If you want to come up with big ideas that work, you need to mix the brilliance of big picture thinkers with the pinpoint precision thinking of detail oriented thinkers. Great brainstorming doesn’t happen in a vacuum. If you have a brainstorming session without giving any thought to WHO you are inviting to it, you’ll find nine times out of ten that there are one or two people with really neat ideas and then everyone else who spends the meeting talking about how these ideas are not feasible. Eventually those one or two idea people clam up, the naysayer take over and you have boring group think.
Meetings, and especially brainstorming meetings, are like putting together a great dinner party. You have to think about your guest list. To have a fantastic brainstorming meeting invite a slew of Organic Freedoms (NFP), Smart Freedoms (NTP) and a few Smart Structures (NTJ) and then one, and only one, Classic (SJ), preferably an introverted one. You instruct everyone that this is a brainstorming meeting where you want to hear big ideas for the topic at hand. Then you instruct the Classic to write down every idea and quietly (to themselves) start thinking of feasible ways to implement them.
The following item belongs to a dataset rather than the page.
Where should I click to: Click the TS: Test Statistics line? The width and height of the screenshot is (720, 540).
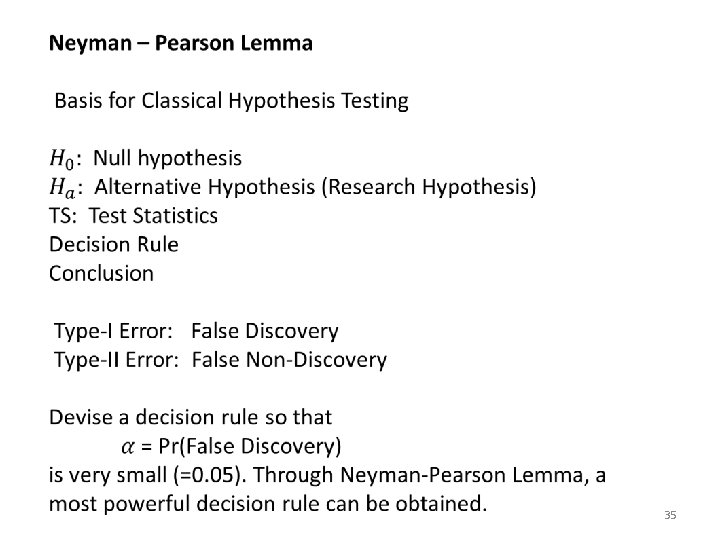pyautogui.click(x=133, y=216)
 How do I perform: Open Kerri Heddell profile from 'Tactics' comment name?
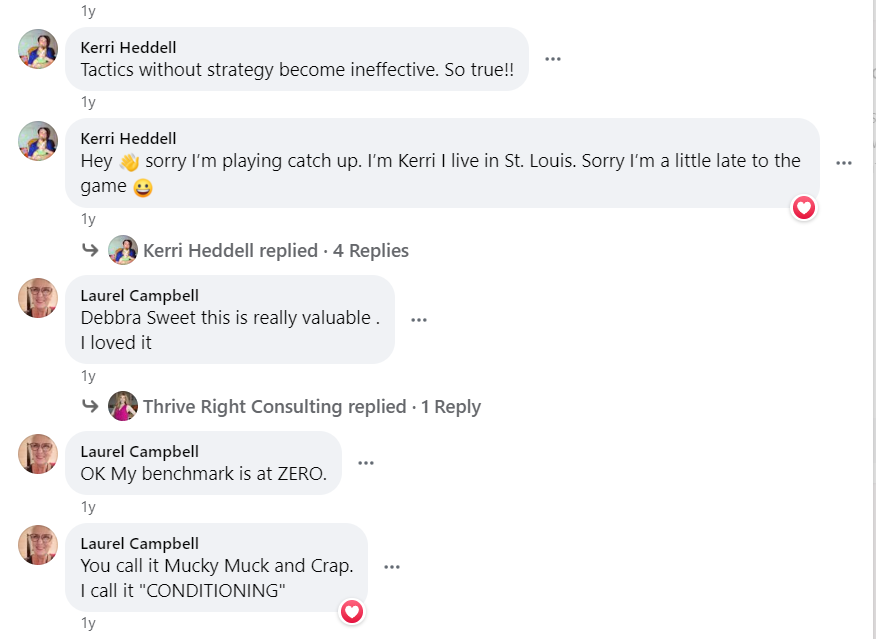[128, 47]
Next, hold a follow-up meeting where you talk about how to make these ideas a reality. Invite the same group of Organic Freedoms, Smart Freedoms and Smart Structures that is about equal to a second group of Classics, Funs (SP) and Organic Structures (NFJ). The second group will ALWAYS be the Debbie Downers pointing out how none of these ideas are feasible. But the first group will have had time to think about how to implement their ideas and be jazzed that they had a brainstorming session where their ideas were not all immediately shot down. They’ll also have had the time to work on their less preferred way of taking in information, i.e., the nitty gritty, the details. This means they will have some practical ideas for implementation to assuage the more practical types.
If you can’t control the guest list, single out the known Debbie Downers and tell them you don’t want to hear any negative ideas or points — even if they make sense — until meeting #2. Follow this advice and you might — just might — get a great, feasible idea out of these meetings.